Jenkins is an expert in the areas of arms control, disarmament, and nonproliferation. She was nominated by President Barack Obama in April 2009 and confirmed by the U.S. Senate in June 2009 as Ambassador and Special Envoy and Coordinator for Threat Reduction Programs in the Bureau of International Security and Nonproliferation (ISN), at DOS. She served in that position until January 2017. In that position, Jenkins promoted a coordinated U.S. effort on threat reduction globally. She was the DOS lead for the 2010 - 2016 Nuclear Security Summits and the U.S. Representative to the G7 Global Partnership Against the Spread of Weapons and Materials of Mass Destruction.  She led diplomatic efforts promoting the Global Health Security Agenda (GHSA) and was the U.S. government lead in outreach to the non-governmental sector. In that role, she established the GHSA NGO Consortium, founded the GHSA Next Generation Network. Also at DOS, she was also on the Diversity Governance Council. For her service as Coordinator of Threat Reduction Programs, Jenkins was named the 2016 ISN Nominee for the Secretary's Award for Excellence in International Security Affairs.

Prior to joining the government in 2009, Jenkins worked at the Ford Foundation as the Program Officer for US Foreign and Security Policy, and Conflicts where part of her portfolio also covered diversity in U.S. foreign policy and funding issues of conflicts. Her work at Ford helped establish the Global Access Pipeline. She also served as Counsel on the National Commission on Terrorist Attacks Upon the United States (9/11 Commission). She was the lead staff member conducting research, interviews, and preparing commission reports on counterterrorism policies in the Office of the Secretary of Defense and on U.S. military plans targeting al Qaeda before 9/11. She served as General Counsel to the U.S. Commission to Assess the Organization of the Federal Government to Combat the Proliferation of Weapons of Mass Destruction and worked at Rand Corporation focusing on Middle East weapons of mass destruction issues. Jenkins began her work in the federal government a Legal Adviser at the U.S. Arms Control and Disarmament Agency (ACDA) where she served as legal advisor on arms control and nonproliferation treaties and treaty implementation bodies including serving as a legal advisor to the Chemical Weapons Convention, the Comprehensive Nuclear Test Ban Treaty, the Open Skies Treaty, the Conventional Forces in Europe Treaty, and the Biological Weapons Convention. She has worked with international institutions such as the IAEA, the WHO, the OPCW, the OSCE, the CTBTO, Interpol, and the BWC-ISU.

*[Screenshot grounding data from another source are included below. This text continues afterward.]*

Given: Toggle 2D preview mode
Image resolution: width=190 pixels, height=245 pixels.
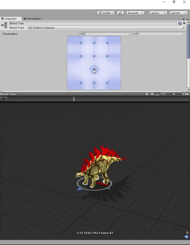Looking at the screenshot, I should coord(152,94).
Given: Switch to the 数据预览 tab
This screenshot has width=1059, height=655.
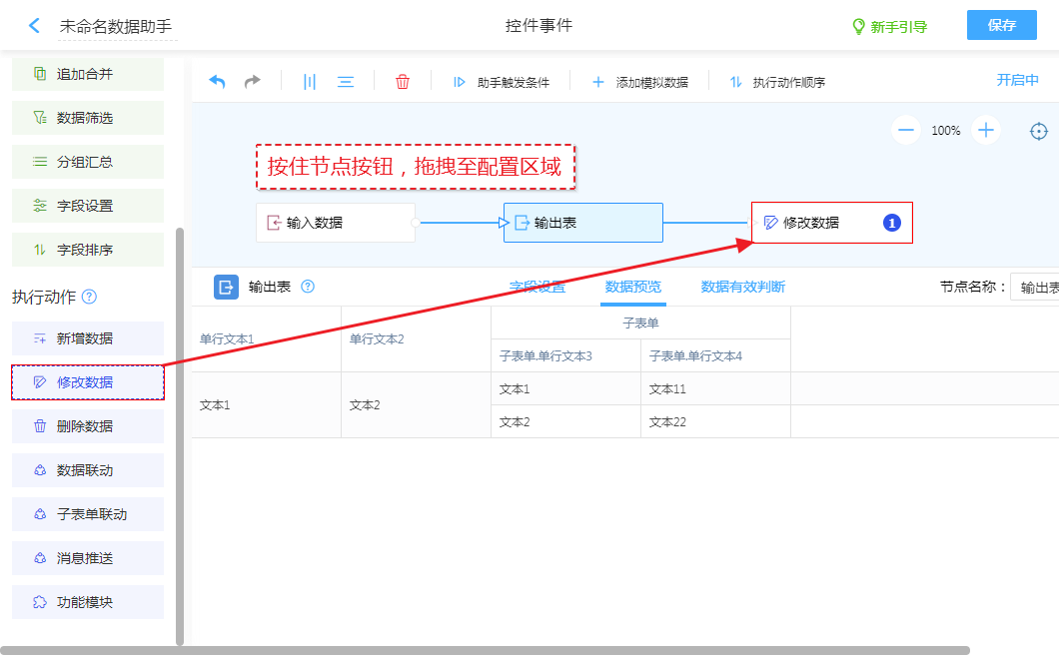Looking at the screenshot, I should [632, 287].
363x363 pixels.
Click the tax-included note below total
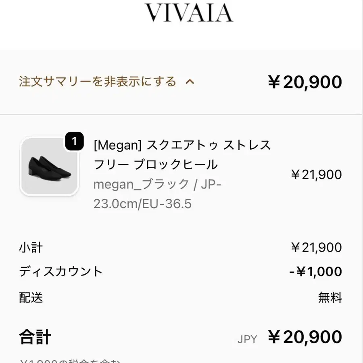71,360
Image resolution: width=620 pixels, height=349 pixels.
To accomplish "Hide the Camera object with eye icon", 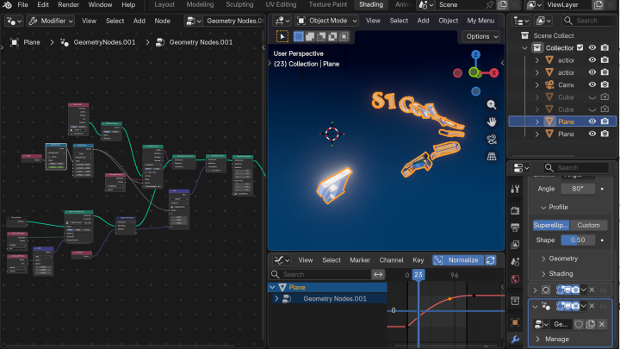I will point(592,85).
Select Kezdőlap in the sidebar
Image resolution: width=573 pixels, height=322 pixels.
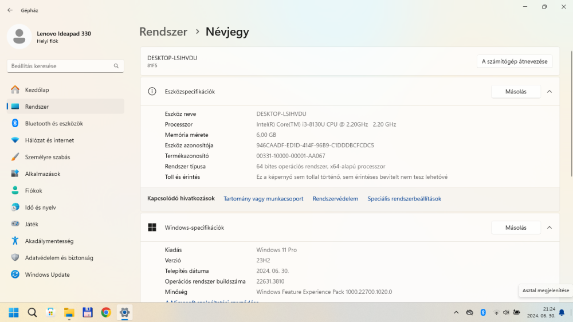click(37, 90)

Jenkins holds a Ph.D. from the University of Virginia; an LL.M. from the Georgetown University Law Center; an M.P.A. from the State University of New York at Albany; a J.D. from Albany Law School and a B.A. from Amherst College. She was a Fellow at the Belfer Center for Science and International Affairs at the JFK School at Harvard University at which time she also worked at the Bernard Koteen Office of Public Interest Advising at Harvard Law School where she advised law students on employment in the US government and public entities. Jenkins is a retired U.S. Naval Reserve Officer and received numerous awards for her military service. She is a member of the New York State Bar.